Seu fiel escudeiro Lip e seus parceiros do trio presenciam sua metamorfose. Seu modo de reagir não incluía uma insurreição, mas tão rejeitar o que lhe era imposto pela elite racista do Sul dos EUA. Em suma, uma mutação ditada pelo preconceito racial ao lhe impor a exclusão de seus direitos de cidadão livre. Mas não só isto. Também incluía não aceitar ser usado como famoso pianista e compositor de jazz pelos influentes racistas que se deleitavam com seu show perante seu círculo social. E sem qualquer rompante, ele transforma a humilhação numa recomposição de sua alto-estima com o apoio de Lip e de seus parceiros no trio de jazz.

Nestas sequências nas quais Farrelly funde a emoção e a reflexão, Shirley e Lip não disputam mais espaço ou se entregam a desnecessárias rusgas. Eles formam agora um quarteto. Aprenderam um como outro ser importante dividir, ouvir e trabalhar em conjunto. Isto fica claro quando Lip insiste que o piano posto no palco para a apresentação de Shirley não era um Steinway. E ele não se apresentaria caso não fosse providenciado o que estava no contrato. É catártica a sequência desta posição. Atesta que Lip entendeu a necessidade do jazzista e o quanto sua arte seria prejudicada caso o instrumento que o completava não estivesse no palco.

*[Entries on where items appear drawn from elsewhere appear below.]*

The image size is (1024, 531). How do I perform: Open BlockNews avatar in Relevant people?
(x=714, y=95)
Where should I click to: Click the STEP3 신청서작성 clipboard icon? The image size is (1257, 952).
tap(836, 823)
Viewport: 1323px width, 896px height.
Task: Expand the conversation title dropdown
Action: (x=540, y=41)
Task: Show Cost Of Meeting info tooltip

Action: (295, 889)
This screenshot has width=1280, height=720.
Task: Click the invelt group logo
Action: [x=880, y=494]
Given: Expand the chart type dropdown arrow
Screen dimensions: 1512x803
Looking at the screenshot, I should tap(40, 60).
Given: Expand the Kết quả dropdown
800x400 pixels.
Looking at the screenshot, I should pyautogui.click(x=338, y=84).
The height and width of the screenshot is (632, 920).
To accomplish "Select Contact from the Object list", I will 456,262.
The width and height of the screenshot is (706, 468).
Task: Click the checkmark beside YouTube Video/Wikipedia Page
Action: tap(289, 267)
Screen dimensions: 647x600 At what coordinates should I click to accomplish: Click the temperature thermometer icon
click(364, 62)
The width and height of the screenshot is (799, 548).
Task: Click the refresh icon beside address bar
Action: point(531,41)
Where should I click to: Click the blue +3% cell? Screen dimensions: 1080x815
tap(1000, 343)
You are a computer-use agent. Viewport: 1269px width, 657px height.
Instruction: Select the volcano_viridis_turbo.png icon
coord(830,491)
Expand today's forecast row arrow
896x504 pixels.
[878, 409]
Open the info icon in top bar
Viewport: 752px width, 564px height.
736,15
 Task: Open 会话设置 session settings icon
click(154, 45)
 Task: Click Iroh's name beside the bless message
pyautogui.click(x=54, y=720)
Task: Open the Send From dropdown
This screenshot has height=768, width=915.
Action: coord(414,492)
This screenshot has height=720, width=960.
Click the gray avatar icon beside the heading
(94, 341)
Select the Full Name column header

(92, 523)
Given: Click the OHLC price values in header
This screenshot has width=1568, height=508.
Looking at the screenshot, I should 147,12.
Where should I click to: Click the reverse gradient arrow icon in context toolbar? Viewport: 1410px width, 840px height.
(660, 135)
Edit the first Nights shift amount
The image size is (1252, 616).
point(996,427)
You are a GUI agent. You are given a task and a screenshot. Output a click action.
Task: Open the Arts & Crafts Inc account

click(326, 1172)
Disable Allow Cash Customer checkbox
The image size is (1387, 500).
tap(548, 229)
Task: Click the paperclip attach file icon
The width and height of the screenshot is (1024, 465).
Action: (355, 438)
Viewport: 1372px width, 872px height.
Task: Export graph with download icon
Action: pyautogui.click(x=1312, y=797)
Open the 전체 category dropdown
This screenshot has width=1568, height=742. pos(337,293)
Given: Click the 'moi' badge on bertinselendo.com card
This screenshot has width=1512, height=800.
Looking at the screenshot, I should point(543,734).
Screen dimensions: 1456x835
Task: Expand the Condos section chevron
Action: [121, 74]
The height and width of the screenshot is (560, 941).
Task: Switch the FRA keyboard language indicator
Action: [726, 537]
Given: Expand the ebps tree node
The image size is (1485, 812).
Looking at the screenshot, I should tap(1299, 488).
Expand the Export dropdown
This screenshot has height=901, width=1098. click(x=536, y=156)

Turnê pelo sul dos EUA muda visão de Shirley

Ainda assim, quando Shirley toca num bar à beira da estrada, num revival às suas raízes, Farrelly não deixa de tecer uma reconciliação dele com seus irmãos afros-estadunidenses. Mas o que pesa mais é sua decisão de não se isolar. Ou seja, fugir do outro. Suas experiências com Lip e os amargos dias de turnê no sul do país lhe ensinaram o valor da convivência. Trata-se mais de se ver no outro, sem menosprezar a capacidade de ele o completar, como Lip o fez com ele. Mas sem deixar de reconhecer que seu universo vai além de sua suíte de hotel ou de seu big apartamento.

Green book – O Guia. (Green Book). Drama. EUA. 2019. 130 minutos. Música: Kris Boers. Edição: Patrick J. J. Donvisto. Fotografia: Sean Porter. Roteiro: Peter Farrelly, Nick Vallelonga e Brian Currie. Direção: Peter Farrelly. Elenco: Viggo Mortensen, Mahershala Ali, Linda Cardellini. Obs: Candidato aos Oscar de Melhor Filme; ator (Viggo Mortensen); ator-coadjuvante (Mahershala Ali; roteiro original e edição.